その言葉に、黙って映像を見ていた仁科が、ぽつりと呟いた。


「……出雲。まさかお前がな」


それから、少し間を置いて呟く。


「まぁ、わかるよ、あいつのは『感染る』んだよなぁ…」


溜息ともつかない、どこか諦めのにじむ声だった。


***


その数十分後。


……灰翼の別室で、ベッドに横たわっていた晃の指が、わずかに動いた。


額の汗を拭っていた沙耶が、ふと晃の指の動きに気づき、息を呑む。

その気配に、別の端末を見ていた沙織も顔を上げ、すぐに駆け寄ってきた。


「……お兄ちゃん?」


まぶたがゆっくりと開き、眩しげに天井を仰いだ晃は、かすれた声で呟いた。


「……水」


沙耶が慌ててコップを差し出す。
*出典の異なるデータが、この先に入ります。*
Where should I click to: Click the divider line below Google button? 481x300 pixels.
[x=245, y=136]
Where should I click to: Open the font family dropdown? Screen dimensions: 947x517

水をひと口飲み、喉を潤した晃は、少しだけ視線を動かした。


「……どれぐらい……寝てた?選挙は?」

「明日。支持率、勝ってるよ」

「…そうか」


晃は天井を見つめたまま、ゆっくりとまぶたを閉じ、静かに息を吐いた。

その吐息には、ようやく現実に追いついた安堵と、重くのしかかっていた責任が一瞬だけ肩から降りたような気配があった。


「あとこれ」


沙耶がそう言って、そっと端末を差し出す。

画面には、出雲の告発動画。


晃は目を細め、それを見つめた。

そして、ふっと、小さく笑う。


「……あいつ……」


晃は静かに上体を起こし、再び映像を見た。

目の奥に、静かな炎が灯る。


「ありがとう、出雲……受け取った」


ベッドから出ようとする晃に、沙耶が止める。


沙織が、晃の顔色と動きを一目で見て取ると、すっと視線を走らせた。

「脈は安定、酸素も95%。輸液も今朝切ってる。出血も止まってるし、感染の兆候もない。……大丈夫よ、沙耶ちゃん」


沙耶が不安そうに見上げると、晃が小さく笑った。


「大丈夫、無理はしない。……でも、まだ油断できない」


それは、彼らと向き合ってきた晃の直感だった。